Weaknesses: The most obvious criticism of this paper is the relatively limited number of domains for the empirical evaluation. The strength of the empirical claims in Section 5 would be greatly improved if they where shown to hold across a wider range of environments. Moreover, algorithms such as SAC are tailored to continuous control domains, and so evaluation in these domains would be useful to see. Another weakeness is that many of the KL and entropy regularisation techniques find motivation from a probabilistic perspective of the control problem [1]. This perspective is not acknowledged or discussed by the authors. Indeed, optimality of the policy and convergence under an EM style algorithm given similar assumptions of a complete greedification step has had theoretical treatment before in certain contexts with KL regularisation (interpreted as a policy prior) and entropy regularisation (interpreted as a uniform prior) under this probabilistic perspective [2], although unlike in this work, bounds are not derived. I found two typos: one on line 263, 'cal' and one on line 299, 'ony' [1] Reinforcement Learning and Control as Probabilistic Inference: Tutorial and Review, Levine 2018 [2] VIREL: A variational inference framework for reinforcement learning. Fellows 2019
Correctness: I have found no issues in a reading of the proofs for proposition 1 and theorems 1 and 2. I will derive these results with a pen and paper later given enough time.
Clarity: Overall, the paper is exceptionally well written. It clearly conveys the abstract ideas underpinning the theory, provides rich discussion and insight at all points and leaves the reader with clear take home messages. The structuring of the paper is logical and helps understanding. Sketches of proofs are always given first, which makes tackling the full proof more accessible. I also appreciated the detailed discussions in the appendix, which supplemented the higher level presentation of material in the main text. Natural questions that the reader would ask when reading the paper are addressed and the authors are honest and thorough in discussing the limitations of their theory. My only criticism is that the results in Fig. 2 are difficult to read. Making the figure and annotations bigger would greatly improve the exposition of Section 5. There's a lot of blank space on page 6, so this wouldn't require much effort to achieve. From a purely aesthetic perspective, it's also annoying that the two experiments left and right in Fig. 2 don't align and that the scale of the bars for the limiting cases vary.
Relation to Prior Work: The authors provide a clear tabular overview of how their framework encompasses existing algorithms and contrast the bounds derived from their theoretical results with existing bounds without regularisation.
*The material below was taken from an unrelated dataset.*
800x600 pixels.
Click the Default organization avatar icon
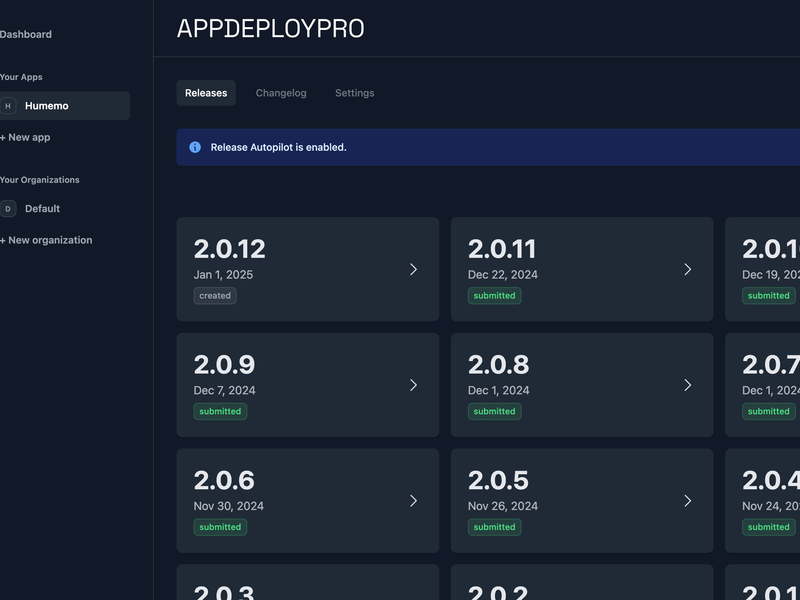coord(9,209)
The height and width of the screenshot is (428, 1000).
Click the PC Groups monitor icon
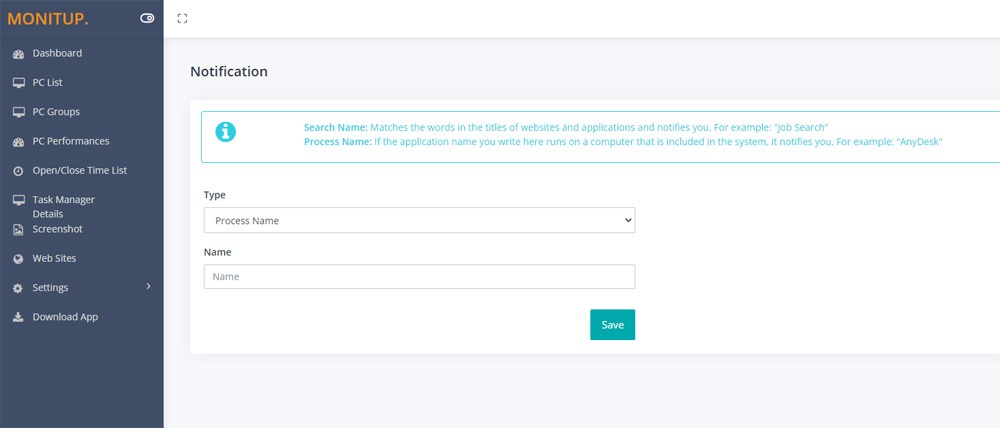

This is further supplemented by Section B in the Appendix which clearly derives many existing algorithms from the theoretical framework.
Reproducibility: Yes
Additional Feedback: I appreciated the rebuttal from the authors over my concerns raised over including relevant RL as inference references. I look forward to reading the updated paper, which I maintain is a solid contribution.
Summary and Contributions: The paper has a deep look at empirical value iteration/policy iteration with entropy+KL regularization. There are two main contributions: first that these algorithms are roughly equivalent to many other recent algorithms, and the main contribution is a tight error bound (linear dependence on the virtual horizon for the MDP).
Strengths: It is interesting to see all the links with other algorithms, and the two main results with error bounds provides a great deal of intuition for the relative value of KL regularization. The empirical study helps to reinforce this intuition.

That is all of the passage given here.